(Aim of the task)
Put the records from the line containing "What do you" to the line containing "Looking at the image, I should click on (398, 65)." into a Markdown table with a row number in a column headed No. and the line in a column headed Record, leaving out blank lines.

(Stored data)
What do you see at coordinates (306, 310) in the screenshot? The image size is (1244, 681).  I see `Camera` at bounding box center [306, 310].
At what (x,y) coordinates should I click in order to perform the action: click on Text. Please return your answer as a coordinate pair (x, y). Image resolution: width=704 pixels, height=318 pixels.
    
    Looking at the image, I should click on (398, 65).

---

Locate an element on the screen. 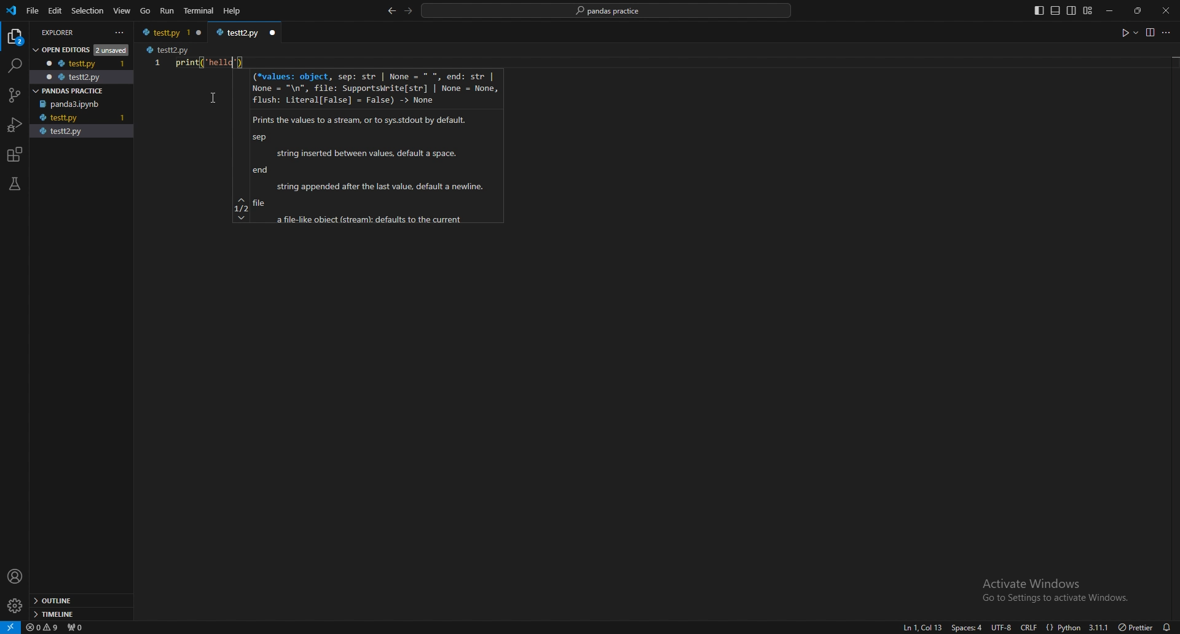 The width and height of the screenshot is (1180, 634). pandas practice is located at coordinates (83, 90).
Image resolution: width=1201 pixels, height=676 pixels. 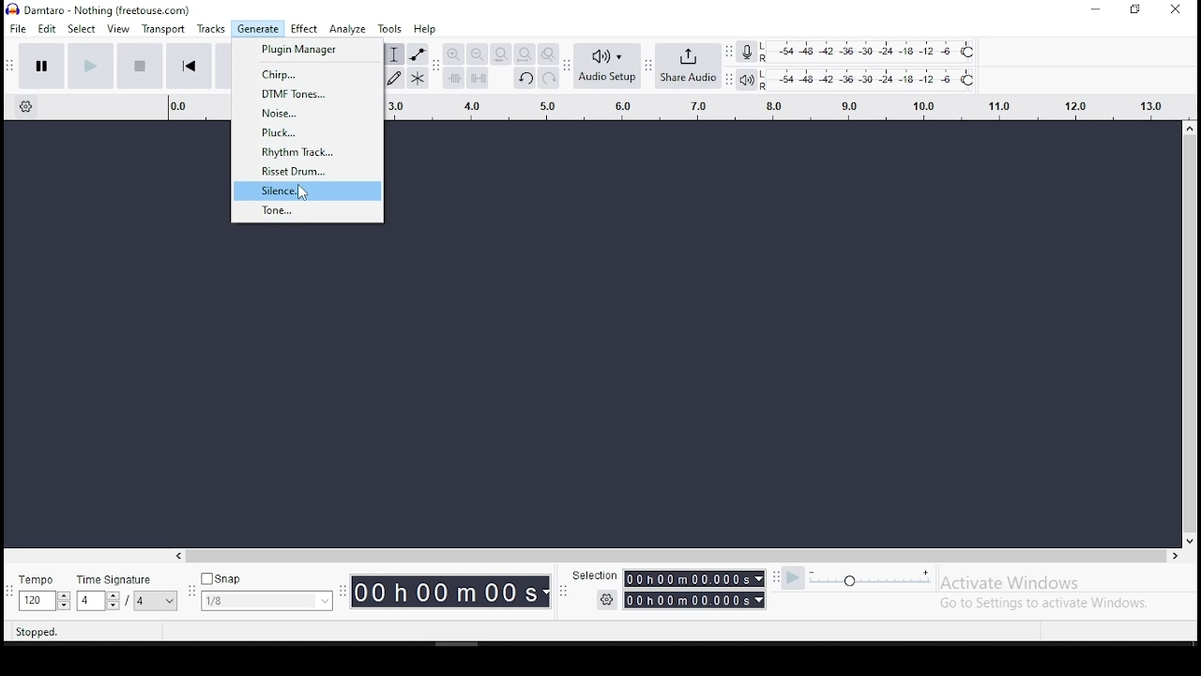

--

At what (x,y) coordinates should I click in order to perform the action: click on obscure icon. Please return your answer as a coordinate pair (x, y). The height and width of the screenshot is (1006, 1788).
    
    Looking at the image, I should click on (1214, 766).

(Exercise output)
| No. | Record |
|---|---|
| 1 | What do you see at coordinates (306, 310) in the screenshot? The image size is (1244, 681).  I see `Camera` at bounding box center [306, 310]. |
| 2 | At what (x,y) coordinates should I click in order to perform the action: click on Text. Please return your answer as a coordinate pair (x, y). Image resolution: width=704 pixels, height=318 pixels. |
| 3 |     Looking at the image, I should click on (398, 65). |